**Provided data**
================
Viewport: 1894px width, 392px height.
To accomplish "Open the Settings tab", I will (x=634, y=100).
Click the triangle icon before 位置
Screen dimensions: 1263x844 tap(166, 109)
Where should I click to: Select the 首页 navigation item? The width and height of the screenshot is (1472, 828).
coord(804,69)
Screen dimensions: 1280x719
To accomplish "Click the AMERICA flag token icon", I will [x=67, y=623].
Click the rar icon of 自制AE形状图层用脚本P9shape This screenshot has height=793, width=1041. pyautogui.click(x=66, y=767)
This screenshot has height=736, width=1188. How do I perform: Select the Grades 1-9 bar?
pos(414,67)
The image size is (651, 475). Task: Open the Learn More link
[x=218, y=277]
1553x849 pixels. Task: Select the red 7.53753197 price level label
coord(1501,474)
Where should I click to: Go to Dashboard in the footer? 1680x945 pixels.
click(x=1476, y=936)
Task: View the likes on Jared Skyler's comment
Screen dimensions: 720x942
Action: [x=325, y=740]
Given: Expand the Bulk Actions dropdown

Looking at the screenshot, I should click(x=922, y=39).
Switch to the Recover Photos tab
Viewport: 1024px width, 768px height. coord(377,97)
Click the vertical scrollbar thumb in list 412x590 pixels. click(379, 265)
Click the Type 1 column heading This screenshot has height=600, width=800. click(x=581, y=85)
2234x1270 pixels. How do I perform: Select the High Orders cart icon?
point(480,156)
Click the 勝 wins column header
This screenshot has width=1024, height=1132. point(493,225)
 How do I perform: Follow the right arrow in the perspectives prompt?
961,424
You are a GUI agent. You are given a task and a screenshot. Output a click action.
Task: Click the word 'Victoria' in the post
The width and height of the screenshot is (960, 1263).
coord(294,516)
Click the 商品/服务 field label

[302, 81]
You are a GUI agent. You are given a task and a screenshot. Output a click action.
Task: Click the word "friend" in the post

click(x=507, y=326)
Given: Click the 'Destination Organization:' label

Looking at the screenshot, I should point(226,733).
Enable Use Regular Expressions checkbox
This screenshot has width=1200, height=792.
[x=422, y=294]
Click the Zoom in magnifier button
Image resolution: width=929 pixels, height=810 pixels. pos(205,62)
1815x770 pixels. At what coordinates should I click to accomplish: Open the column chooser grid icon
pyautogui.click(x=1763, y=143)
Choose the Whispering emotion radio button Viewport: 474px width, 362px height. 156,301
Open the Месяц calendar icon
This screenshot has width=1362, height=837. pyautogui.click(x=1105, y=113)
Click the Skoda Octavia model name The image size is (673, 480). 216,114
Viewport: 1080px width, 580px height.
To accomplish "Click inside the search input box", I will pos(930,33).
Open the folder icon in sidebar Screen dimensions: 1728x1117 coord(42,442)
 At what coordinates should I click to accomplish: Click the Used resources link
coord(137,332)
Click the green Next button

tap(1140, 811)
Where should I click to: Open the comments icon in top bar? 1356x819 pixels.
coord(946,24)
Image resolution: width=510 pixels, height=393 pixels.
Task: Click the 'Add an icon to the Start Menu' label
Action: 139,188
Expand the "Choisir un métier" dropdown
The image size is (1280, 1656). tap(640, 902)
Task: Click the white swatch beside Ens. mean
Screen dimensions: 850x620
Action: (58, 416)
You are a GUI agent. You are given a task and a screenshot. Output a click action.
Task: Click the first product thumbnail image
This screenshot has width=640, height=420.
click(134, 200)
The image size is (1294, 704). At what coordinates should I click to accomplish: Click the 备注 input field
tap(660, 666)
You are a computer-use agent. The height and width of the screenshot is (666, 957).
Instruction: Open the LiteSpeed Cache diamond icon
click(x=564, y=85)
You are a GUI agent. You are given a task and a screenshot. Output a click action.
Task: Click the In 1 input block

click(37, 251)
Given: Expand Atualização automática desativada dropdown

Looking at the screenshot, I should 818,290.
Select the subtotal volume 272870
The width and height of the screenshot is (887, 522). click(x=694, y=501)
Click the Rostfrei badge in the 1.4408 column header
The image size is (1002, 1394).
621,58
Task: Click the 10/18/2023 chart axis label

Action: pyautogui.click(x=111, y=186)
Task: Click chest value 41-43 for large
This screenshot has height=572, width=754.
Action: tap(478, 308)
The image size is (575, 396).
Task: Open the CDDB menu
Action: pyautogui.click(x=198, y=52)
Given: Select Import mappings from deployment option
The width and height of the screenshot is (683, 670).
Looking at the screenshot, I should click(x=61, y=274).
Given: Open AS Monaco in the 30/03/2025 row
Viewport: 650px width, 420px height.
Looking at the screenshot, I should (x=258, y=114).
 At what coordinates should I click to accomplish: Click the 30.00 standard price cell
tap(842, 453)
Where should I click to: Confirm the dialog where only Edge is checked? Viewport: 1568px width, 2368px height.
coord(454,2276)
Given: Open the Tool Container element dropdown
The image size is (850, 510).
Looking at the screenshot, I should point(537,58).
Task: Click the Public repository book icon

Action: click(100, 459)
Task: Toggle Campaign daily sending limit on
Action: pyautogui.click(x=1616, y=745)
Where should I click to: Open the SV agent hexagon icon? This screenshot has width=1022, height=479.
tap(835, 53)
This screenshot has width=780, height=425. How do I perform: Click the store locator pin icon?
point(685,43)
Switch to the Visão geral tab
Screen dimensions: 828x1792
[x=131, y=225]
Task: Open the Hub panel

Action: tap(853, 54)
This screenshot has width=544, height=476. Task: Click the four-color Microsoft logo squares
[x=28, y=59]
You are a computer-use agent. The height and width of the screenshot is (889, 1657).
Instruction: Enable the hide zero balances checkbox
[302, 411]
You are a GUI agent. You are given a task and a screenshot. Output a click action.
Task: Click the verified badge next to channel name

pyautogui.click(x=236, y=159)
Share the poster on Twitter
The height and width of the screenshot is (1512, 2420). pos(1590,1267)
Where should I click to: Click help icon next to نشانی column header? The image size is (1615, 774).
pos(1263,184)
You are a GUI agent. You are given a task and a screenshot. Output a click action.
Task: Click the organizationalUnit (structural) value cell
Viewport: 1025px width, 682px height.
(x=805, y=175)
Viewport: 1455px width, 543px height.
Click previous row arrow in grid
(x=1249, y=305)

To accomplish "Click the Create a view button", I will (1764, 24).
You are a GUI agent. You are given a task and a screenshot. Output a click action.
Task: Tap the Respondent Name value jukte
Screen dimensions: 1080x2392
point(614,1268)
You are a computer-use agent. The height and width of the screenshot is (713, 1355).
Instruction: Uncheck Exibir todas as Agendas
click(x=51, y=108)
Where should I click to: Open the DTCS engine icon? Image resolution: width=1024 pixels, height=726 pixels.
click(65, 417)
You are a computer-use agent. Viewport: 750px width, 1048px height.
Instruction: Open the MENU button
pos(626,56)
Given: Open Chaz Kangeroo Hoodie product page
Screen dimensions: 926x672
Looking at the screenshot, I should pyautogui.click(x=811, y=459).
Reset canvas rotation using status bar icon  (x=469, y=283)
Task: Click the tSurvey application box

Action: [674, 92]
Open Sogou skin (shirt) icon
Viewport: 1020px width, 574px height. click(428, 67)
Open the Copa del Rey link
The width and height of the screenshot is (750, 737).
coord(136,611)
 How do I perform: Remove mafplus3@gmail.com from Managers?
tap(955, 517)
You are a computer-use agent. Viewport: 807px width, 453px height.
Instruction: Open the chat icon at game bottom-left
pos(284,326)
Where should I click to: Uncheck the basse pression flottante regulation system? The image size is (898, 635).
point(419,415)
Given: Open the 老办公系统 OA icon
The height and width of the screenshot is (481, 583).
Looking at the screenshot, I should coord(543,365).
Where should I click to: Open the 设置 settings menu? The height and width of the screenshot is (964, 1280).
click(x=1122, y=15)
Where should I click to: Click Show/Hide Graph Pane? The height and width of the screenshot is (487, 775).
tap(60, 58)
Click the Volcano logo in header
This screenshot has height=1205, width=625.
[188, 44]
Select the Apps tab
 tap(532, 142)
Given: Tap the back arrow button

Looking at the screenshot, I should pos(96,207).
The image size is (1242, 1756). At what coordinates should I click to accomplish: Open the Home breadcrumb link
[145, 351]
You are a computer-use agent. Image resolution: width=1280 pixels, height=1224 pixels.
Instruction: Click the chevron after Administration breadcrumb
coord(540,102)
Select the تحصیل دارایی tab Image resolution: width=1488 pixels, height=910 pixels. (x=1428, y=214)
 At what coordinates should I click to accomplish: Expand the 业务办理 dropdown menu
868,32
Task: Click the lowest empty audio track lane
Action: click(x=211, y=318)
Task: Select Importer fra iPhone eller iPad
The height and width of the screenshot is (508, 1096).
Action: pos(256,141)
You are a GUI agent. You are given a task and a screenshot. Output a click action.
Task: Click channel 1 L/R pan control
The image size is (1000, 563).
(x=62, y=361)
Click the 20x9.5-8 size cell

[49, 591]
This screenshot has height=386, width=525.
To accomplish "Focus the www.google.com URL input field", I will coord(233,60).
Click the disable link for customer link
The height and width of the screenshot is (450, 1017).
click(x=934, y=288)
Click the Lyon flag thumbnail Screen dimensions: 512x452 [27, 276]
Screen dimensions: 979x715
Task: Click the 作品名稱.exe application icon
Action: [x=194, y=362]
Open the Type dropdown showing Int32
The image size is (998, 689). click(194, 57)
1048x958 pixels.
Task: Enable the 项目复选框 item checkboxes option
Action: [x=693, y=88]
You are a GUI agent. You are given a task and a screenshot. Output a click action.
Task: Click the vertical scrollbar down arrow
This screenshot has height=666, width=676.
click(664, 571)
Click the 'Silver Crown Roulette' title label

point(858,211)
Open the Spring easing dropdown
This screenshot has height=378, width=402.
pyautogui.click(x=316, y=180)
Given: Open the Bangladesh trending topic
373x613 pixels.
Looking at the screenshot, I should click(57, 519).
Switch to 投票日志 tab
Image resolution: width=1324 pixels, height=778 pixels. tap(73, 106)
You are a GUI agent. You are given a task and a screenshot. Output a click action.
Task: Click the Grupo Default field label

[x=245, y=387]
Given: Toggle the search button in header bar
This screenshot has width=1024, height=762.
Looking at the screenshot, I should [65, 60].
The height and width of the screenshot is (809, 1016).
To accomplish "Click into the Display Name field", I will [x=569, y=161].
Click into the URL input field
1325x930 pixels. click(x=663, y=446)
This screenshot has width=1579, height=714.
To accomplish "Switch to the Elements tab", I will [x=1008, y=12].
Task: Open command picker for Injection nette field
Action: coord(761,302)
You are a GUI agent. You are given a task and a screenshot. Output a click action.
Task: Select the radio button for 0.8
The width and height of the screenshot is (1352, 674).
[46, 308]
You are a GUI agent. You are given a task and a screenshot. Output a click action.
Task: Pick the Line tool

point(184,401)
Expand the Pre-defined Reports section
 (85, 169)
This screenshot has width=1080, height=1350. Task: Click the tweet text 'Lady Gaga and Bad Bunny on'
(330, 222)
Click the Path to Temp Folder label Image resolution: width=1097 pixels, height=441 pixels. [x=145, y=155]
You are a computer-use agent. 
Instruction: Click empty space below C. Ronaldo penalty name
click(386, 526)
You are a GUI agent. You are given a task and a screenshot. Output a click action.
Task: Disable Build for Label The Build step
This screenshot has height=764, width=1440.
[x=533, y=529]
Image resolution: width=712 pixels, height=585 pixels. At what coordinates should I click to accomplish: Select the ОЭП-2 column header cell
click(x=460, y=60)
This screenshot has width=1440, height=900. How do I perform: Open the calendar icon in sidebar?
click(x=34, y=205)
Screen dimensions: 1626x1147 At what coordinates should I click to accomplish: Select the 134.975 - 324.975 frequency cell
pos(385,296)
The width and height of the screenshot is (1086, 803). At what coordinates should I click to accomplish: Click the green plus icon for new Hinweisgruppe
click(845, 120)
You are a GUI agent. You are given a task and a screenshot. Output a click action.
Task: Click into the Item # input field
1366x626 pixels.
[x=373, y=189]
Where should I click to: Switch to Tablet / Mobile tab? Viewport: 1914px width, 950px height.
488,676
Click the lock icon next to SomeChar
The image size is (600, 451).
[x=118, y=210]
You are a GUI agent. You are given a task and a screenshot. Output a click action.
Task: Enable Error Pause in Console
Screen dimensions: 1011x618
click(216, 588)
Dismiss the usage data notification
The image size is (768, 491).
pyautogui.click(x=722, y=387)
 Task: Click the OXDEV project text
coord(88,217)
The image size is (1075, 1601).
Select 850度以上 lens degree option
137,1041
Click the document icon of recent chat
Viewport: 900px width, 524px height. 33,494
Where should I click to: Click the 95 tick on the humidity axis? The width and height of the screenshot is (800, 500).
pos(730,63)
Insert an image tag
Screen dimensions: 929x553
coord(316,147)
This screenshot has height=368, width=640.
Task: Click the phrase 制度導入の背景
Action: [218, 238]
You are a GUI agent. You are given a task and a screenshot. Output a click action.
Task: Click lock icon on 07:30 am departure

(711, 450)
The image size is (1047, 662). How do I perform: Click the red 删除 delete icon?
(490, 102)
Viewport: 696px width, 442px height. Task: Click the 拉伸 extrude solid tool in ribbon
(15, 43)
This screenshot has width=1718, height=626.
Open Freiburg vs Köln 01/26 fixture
================
**Your instructions**
Using the data above, repeat exactly the lines that begin at the line with "Select the تحصیل" and end at the line with "This screenshot has height=386, width=525.", both ends included.

**Output for this exercise**
Select the تحصیل دارایی tab Image resolution: width=1488 pixels, height=910 pixels. (x=1428, y=214)
 At what coordinates should I click to accomplish: Expand the 业务办理 dropdown menu
868,32
Task: Click the lowest empty audio track lane
Action: click(x=211, y=318)
Task: Select Importer fra iPhone eller iPad
The height and width of the screenshot is (508, 1096).
Action: pos(256,141)
You are a GUI agent. You are given a task and a screenshot. Output a click action.
Task: Click channel 1 L/R pan control
The image size is (1000, 563).
(x=62, y=361)
Click the 20x9.5-8 size cell

[49, 591]
This screenshot has height=386, width=525.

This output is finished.